Bug 1247286

Summary: rhos-d uses non-RFC1918 address schemes, possible external conflicts
Product: Red Hat OpenStack Reporter: Will Foster <wfoster>
Component: rhosp-directorAssignee: Hugh Brock <hbrock>
Status: CLOSED WONTFIX QA Contact: Shai Revivo <srevivo>
Severity: unspecified Docs Contact:
Priority: medium    
Version: DirectorCC: dsneddon, jcoufal, mburns, rhel-osp-director-maint
Target Milestone: ---   
Target Release: 10.0 (Newton)   
Hardware: Unspecified   
OS: Unspecified   
Whiteboard:
Fixed In Version: Doc Type: Bug Fix
Doc Text:
Story Points: ---
Clone Of: Environment:
Last Closed: 2016-10-14 20:38:13 UTC Type: Bug
Regression: --- Mount Type: ---
Documentation: --- CRM:
Verified Versions: Category: ---
oVirt Team: --- RHEL 7.3 requirements from Atomic Host:
Cloudforms Team: --- Target Upstream Version:
Embargoed:
Attachments:
Description Flags
Attached: Example undercloud.conf.sample shipped none

Description Will Foster 2015-07-27 17:44:14 UTC 
Description of problem:

In undercloud.conf and other places non-RFC1918 address ranges are used for private networks.  This can cause problems as these networks are associated with ARIN for testing (or may be allocated externally).  The network ranges in question are 192.0.2.0 based.

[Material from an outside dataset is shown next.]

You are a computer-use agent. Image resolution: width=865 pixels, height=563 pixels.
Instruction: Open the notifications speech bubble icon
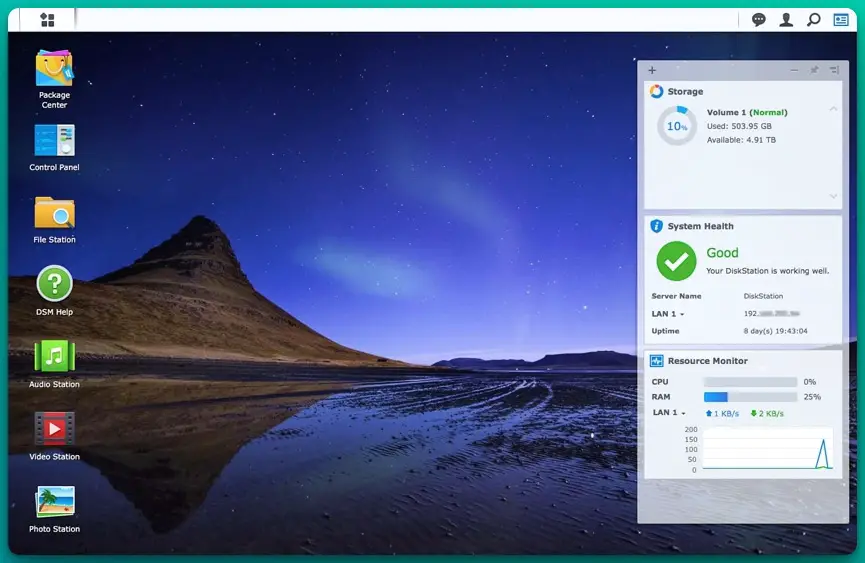click(x=759, y=19)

Please use an RFC1918 address range:
https://en.wikipedia.org/wiki/Private_network

Examples:

whois 192.0.2.0
[Querying whois.iana.org]
[whois.iana.org]
% IANA WHOIS server
% for more information on IANA, visit http://www.iana.org
% This query returned 1 object

inetnum:      192.0.2.0 - 192.0.2.255
organisation: IANA
status:       assigned

remarks:      http://www.iana.org/go/rfc5737

source:       IANA

dig 0.192.in-addr.arpa ns

; <<>> DiG 9.10.2-P2-RedHat-9.10.2-3.P2.fc22 <<>> 0.192.in-addr.arpa ns
;; global options: +cmd
;; Got answer:
;; ->>HEADER<<- opcode: QUERY, status: NOERROR, id: 60507
;; flags: qr rd ra; QUERY: 1, ANSWER: 0, AUTHORITY: 1, ADDITIONAL: 1

;; OPT PSEUDOSECTION:
; EDNS: version: 0, flags:; udp: 4096
;; QUESTION SECTION:
;0.192.in-addr.arpa.		IN	NS

;; AUTHORITY SECTION:
192.in-addr.arpa.	10800	IN	SOA	z.arin.net. dns-ops.arin.net. 2015062452 1800 900 691200 10800




Version-Release number of selected component (if applicable):


How reproducible:


Steps to Reproduce:
1.
2.
3.

Actual results:


Expected results:


Additional info:
Comment 3 Will Foster 2015-07-27 17:59:19 UTC 
Adding, 192.0.2 is reserved via IANA as a "testnet" used for documentation.
http://tools.ietf.org/html/rfc5737

192.0.2.0/24        TEST-NET-1                 RFC 5737

"The blocks 192.0.2.0/24 (TEST-NET-1), 198.51.100.0/24 (TEST-NET-2),
and 203.0.113.0/24 (TEST-NET-3) are provided for use in documentation."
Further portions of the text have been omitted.